**What is required:** The entire listing below is to be written out exactly, minus the pictures.

**Records supplied:**
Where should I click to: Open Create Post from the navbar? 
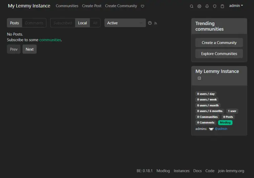[91, 6]
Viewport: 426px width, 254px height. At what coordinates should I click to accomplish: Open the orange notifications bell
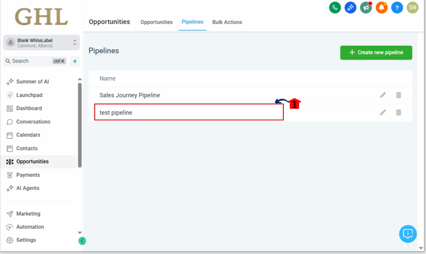click(x=381, y=7)
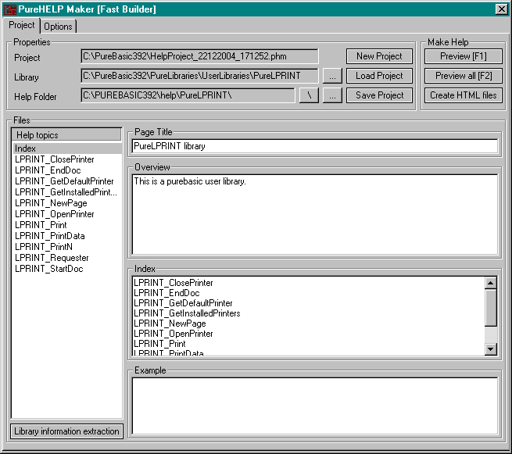512x454 pixels.
Task: Click into the Page Title field
Action: click(x=314, y=146)
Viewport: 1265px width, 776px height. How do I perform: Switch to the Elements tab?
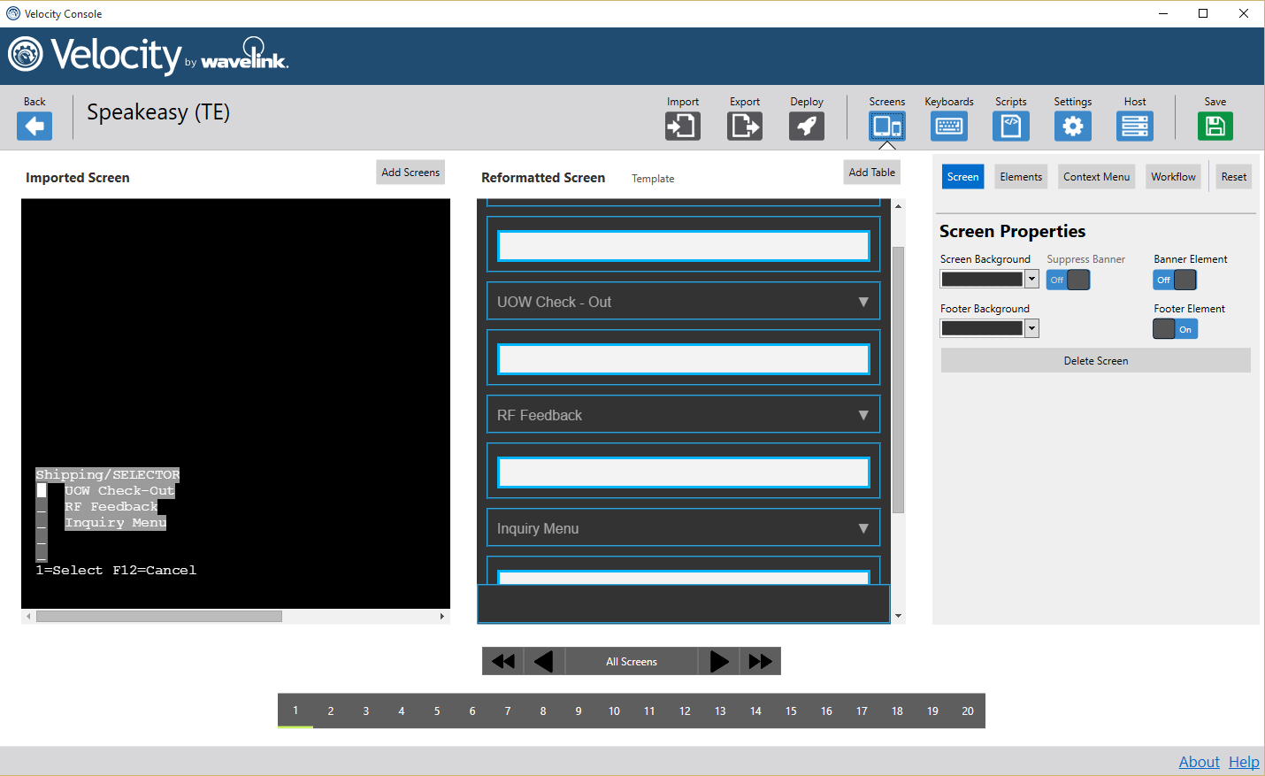[x=1021, y=177]
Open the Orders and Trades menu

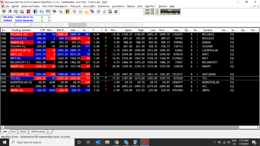pos(30,6)
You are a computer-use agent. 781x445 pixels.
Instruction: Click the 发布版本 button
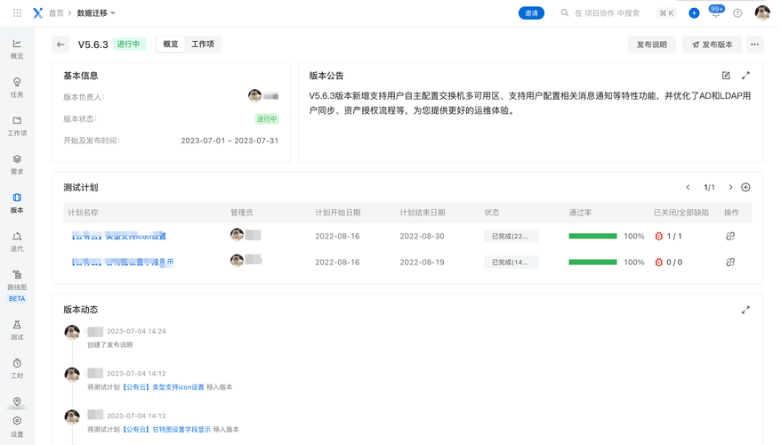point(713,45)
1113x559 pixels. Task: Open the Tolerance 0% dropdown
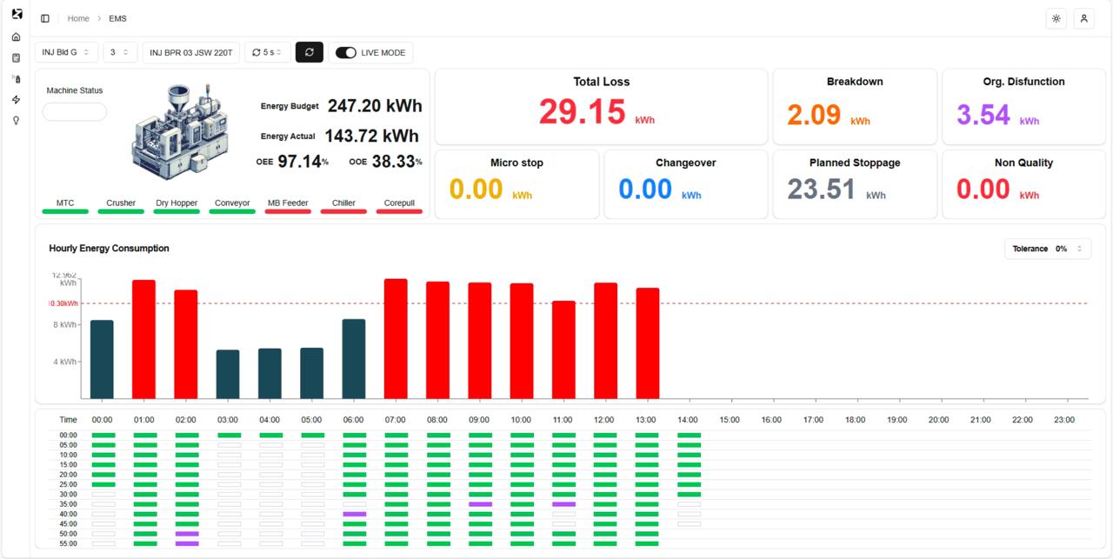click(1047, 249)
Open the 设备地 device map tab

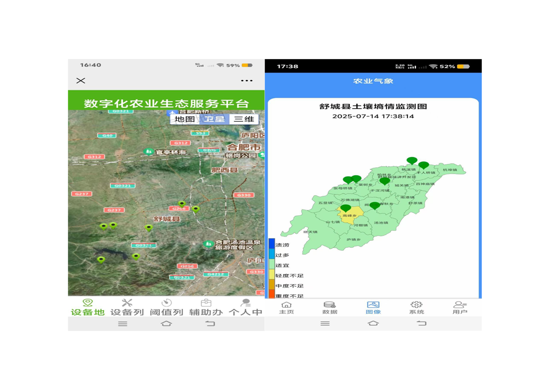88,307
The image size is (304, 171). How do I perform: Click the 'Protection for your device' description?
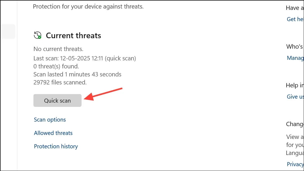88,7
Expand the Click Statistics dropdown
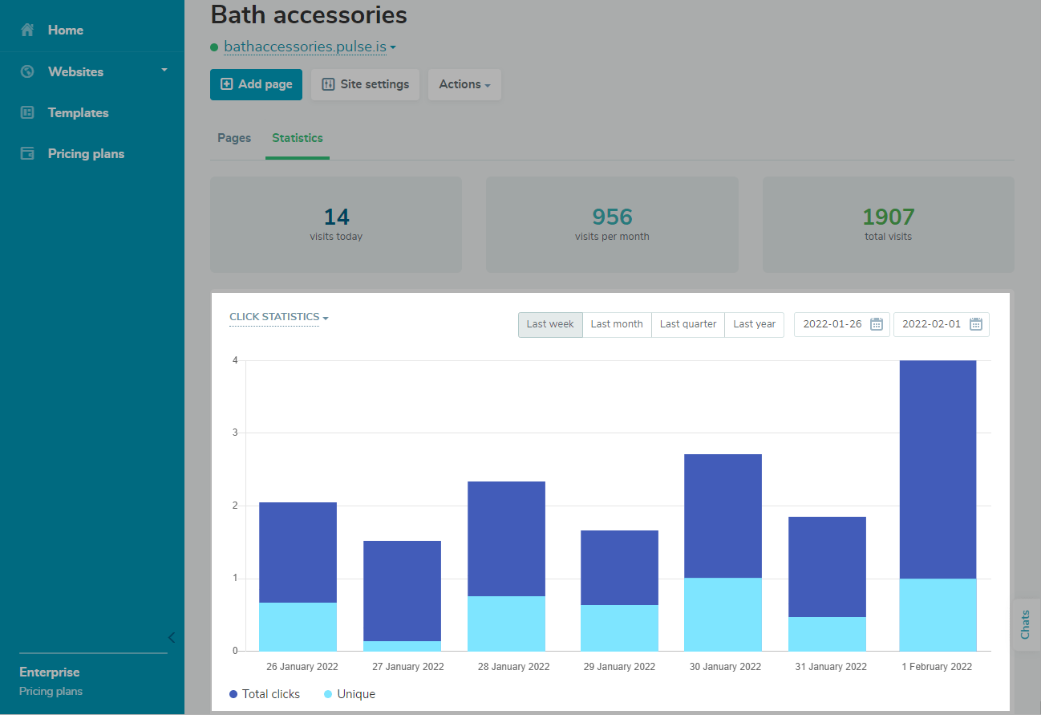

**Response to the task:**
Where should I click to: Open Create Post from the navbar? 
[91, 6]
Viewport: 426px width, 254px height. At what coordinates should I click to accomplish: Open the orange notifications bell
click(x=381, y=7)
512x454 pixels.
Task: Click into the Page Title field
Action: click(x=314, y=146)
Viewport: 1265px width, 776px height. How do I perform: Switch to the Elements tab?
[x=1021, y=177]
Open the Orders and Trades menu

pos(30,6)
You are a computer-use agent. 781x445 pixels.
Instruction: Click the 发布版本 button
point(713,45)
1113x559 pixels. Task: Open the Tolerance 0% dropdown
click(1047, 249)
Open the 设备地 device map tab

88,307
The image size is (304, 171). How do I perform: Click the 'Protection for your device' description?
88,7
Expand the Click Statistics dropdown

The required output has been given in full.